記事からは「フラットな組織」にすると「多様な働き方を認める職場」になるとの印象を受けます。これも、よく分かりません。ピラミッド型の組織でも多様な働き方を認めることはできますし、フラットな組織と均一的な働き方も両立します。フラットな組織の方が多様な働き方を認めやすいという感じもありません。
最後に、以下の記述に関して意見を述べます。
「私は2人の子どもを育てるワーキングマザーだ。働く時間に制約を抱えながらニュースと向き合うジレンマに悩み続けてきた。ITなどを活用すれば効率よく働けるはずだが、男性記者と同じように働こうと思っても、子どもを寝かしつけてからの深夜の記事執筆は正直つらい」
問題としたいのは「男性記者と同じように働こうと思っても」という部分です。
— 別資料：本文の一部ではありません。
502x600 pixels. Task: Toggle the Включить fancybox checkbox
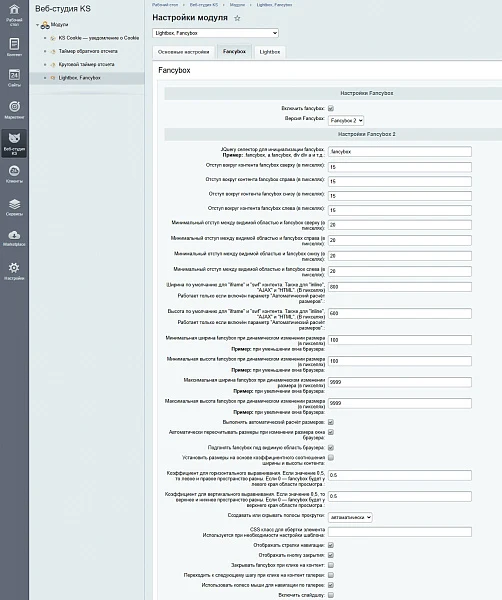331,109

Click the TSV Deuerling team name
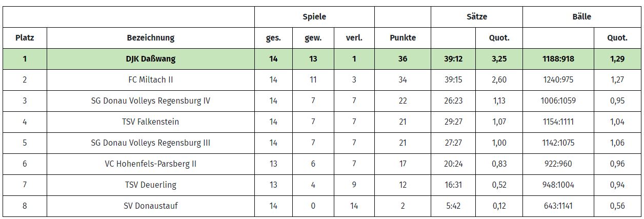coord(150,185)

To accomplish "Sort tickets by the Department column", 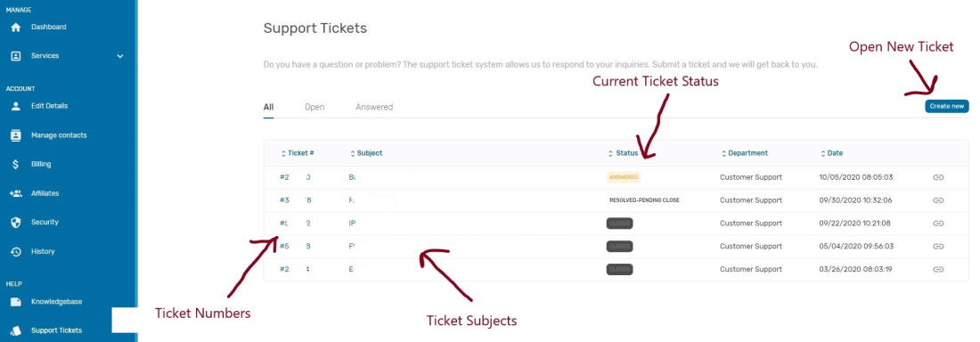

男性記者の中にも子育てと仕事の両立に悩みながら仕事をしている人がいても不思議ではありません。また、女性記者の中には独身で仕事に没頭している人もいるでしょう。
なのに、記事では「男性記者と同じように働こうと思っても」と記しています。「男性記者は子育ての負担を全く負っていない。女性記者は全員がワーキングマザー」といった前提があるならば話は別ですが、あり得ないはずです。
「子育ての負担がない記者と同じように働こうと思っても」などと記せば問題は解決します。「男性記者」と言い切ってしまうところに筆者の偏見を感じました。
意見は以上です。今後の記事作りに生かしていただければ幸いです。
◇ ◇ ◇
「私は2人の子どもを育てるワーキングマザーだ」との記述から判断すると、「林業ガール 相棒はIT 消える男女別職種」という記事は若狭美緒記者が書いたのだろう。石塚由紀夫記者は「『オールド・ボーイズ・ネット』に風穴」という関連記事を担当したと思われる。この関連記事については別の投稿で触れる。
※今回取り上げた記事「ポスト平成の未来学 第5部 少子社会の針路~林業ガール 相棒はIT 消える男女別職種」
https://www.nikkei.com/paper/article/?b=20180322&ng=DGKKZO28406280R20C18A3TCP000
※記事の評価はD(問題あり)。若狭美緒記者への評価は暫定でDとする。